08 / 03 / 2010 / Nicola Doetzer

Importance of Women Empowerment for Development and Peace

undefined

The EPD celebrates the International Women's Day on March 8 and thereby the economic, political and social achievements of women in the past, present and future. Particularly, the EPD acknowledges the challenges ahead, in terms of enhancing women's positions in political decision-making and the corresponding potentially positive contributions to developmental and peace processes.

 

Inés Alberdi, the UNIFEM Executive Director emphasizes that 2010 is a milestone year for women's rights and gender equality, since the 15th anniversary of the Beijing Declaration and Platform for Action and the 10th anniversary of the Millennium Development Goals show us areas of progress but also call on the global community to put more efforts into changing unbearable situations of women to the better, especially with regard to issues of health access, violence and political participation.

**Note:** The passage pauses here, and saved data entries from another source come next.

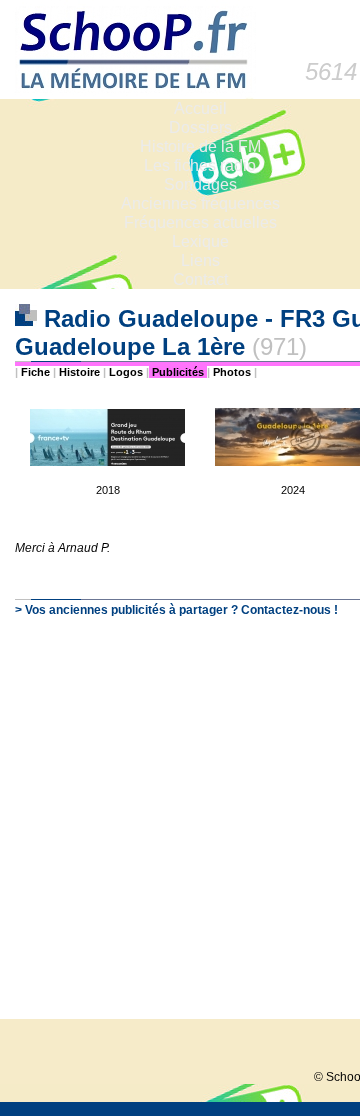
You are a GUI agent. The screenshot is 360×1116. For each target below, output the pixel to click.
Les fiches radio (200, 165)
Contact (200, 279)
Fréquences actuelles (200, 222)
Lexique (200, 241)
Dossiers (200, 127)
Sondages (200, 184)
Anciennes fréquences (200, 203)
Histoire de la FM (200, 146)
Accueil (200, 108)
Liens (200, 260)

Accordingly, the theme of this year's International Women's Day is "Equal Rights, Equal Opportunities: Progress for all". Women and girls around the world have been able to experience substantial improvements in fields like education since 1995. Nevertheless, women need to be more empowered to prevent and recover from discrimination and abuse as well as to exercise their political and civic rights in order to be able to push forward agendas of political and social change. Progress in reducing maternal mortality as stated in goal five of the MDGs lacks considerably behind. 70 percent of women and girls worldwide become victims of violence in their lifetime and sexual violence becomes a weapon in armed conflicts and war. Gender perspectives often find hardly entrance in policymaking since women are heavily underrepresented in political institutions. Significantly, the inclusion of gender perspectives into governance and decentralization processes would not only be beneficial for the wellbeing of women, but also for obtaining equitable and inclusive human sustainable development, according to UN-INSTRAW. Concerning legislative authority, UN-INSTRAW points to the huge gap between the 15.9 percent worldwide average of women in parliament and the estimation that at least 30 percent are needed to talk about a female influence in decision making. Even more alarming are figures about women holding executive power. Although there have been increases in the number of women in judicial positions, they are often denied access to the highest courts. Notably, female political action is expressed in informal political structures, such as Non-Governmental Organizations and the social movements which is often the starting sphere for later female policymakers.


In his message to the current International Women's Day, the Secretary-General of the United Nations, Ban Ki-Moon reaffirms the meaning of the theme "Equal Rights, Equal Opportunities: Progress for all" by stressing once gain the duality of gender equality and women's empowerment. Both aims are a matter of human rights and beyond that; they have "an economic and social imperative" which means that "until women and girls are liberated from poverty and injustice, all our goals - peace, security sustainable development - stand in jeopardy."